A composer and sound artist, Brian Harnetty’s work connects sonic archives, performance, ecology, and place. His pieces transform archival material—including field recordings, transcriptions, images and historic recordings—into newly re-contextualized sound collages. For the past decade he has focused on projects with sound archives, including the Berea Appalachian Sound Archives and the Sun Ra/El Saturn Collection. Harnetty’s recent scholarly work is an ethnographic study of the historic, economic, cultural and environmental sounds of Appalachian Ohio, informed in part by his family’s roots in the region. Harnetty received a PhD in Interdisciplinary Arts at Ohio University, an M.Mus. in music composition from the Royal Academy of Music in the UK and a B.Mus. from The Ohio State University. He has collaborated with Bonnie “Prince” Billy and Fred Lonberg-Holm, among other distinguished musicians. His 2013 release, The Star-Faced One, was MOJO Magazine‘s Underground Album of the Year.

Shawnee, Ohio

Brian Harnetty is a composer and sound artist whose work connects sonic archives, performance, ecology, and place.

Artist Bio

Shawnee, Ohio is a series of audiovisual portraits of people from a small Appalachian mining town.

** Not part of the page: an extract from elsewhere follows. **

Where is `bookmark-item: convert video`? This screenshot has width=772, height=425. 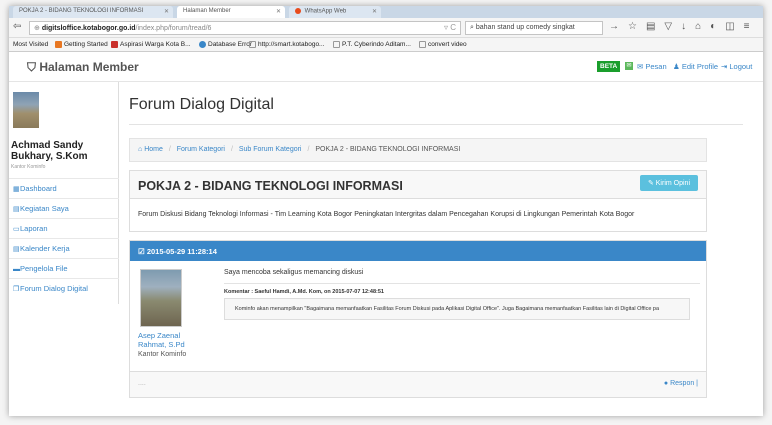 bookmark-item: convert video is located at coordinates (443, 44).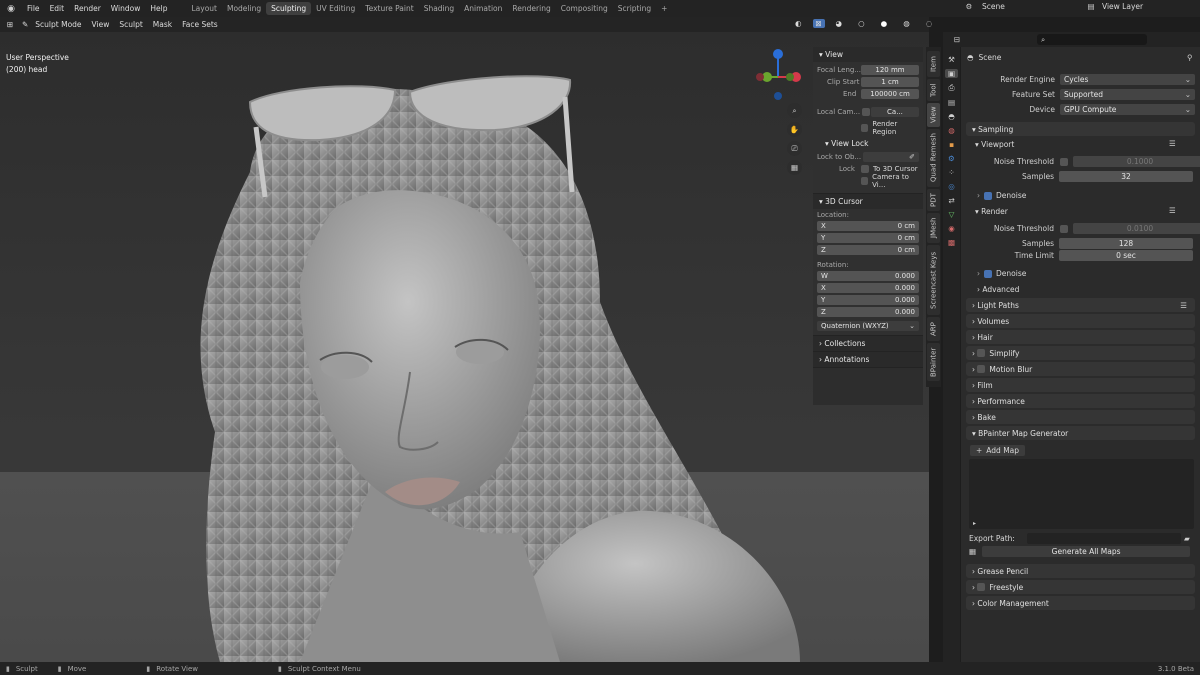 This screenshot has height=675, width=1200. Describe the element at coordinates (978, 196) in the screenshot. I see `vp-denoise-expand-icon: ›` at that location.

It uses archival recordings, video, and images alongside newly composed music to critically explore issues of extraction, economy, and ecology in the region. Shawnee’s history includes coal, gas, oil, and clay extraction, and the formation of early labor unions. The town’s downturn and partial restoration act as an ethos of the struggles and hopes of the larger region, now immersed in a controversial fracking boom. Shawnee, Ohio considers these histories, evokes place through sound, and listens to the present alongside traces of the past. In their own voices, local residents recount their lives, work, friendships, and deeds. They talk and sing of mining, disasters, underground fires, murders, social life, protest, and hope. They include women and men; they are black and white; and they span across generations and centuries.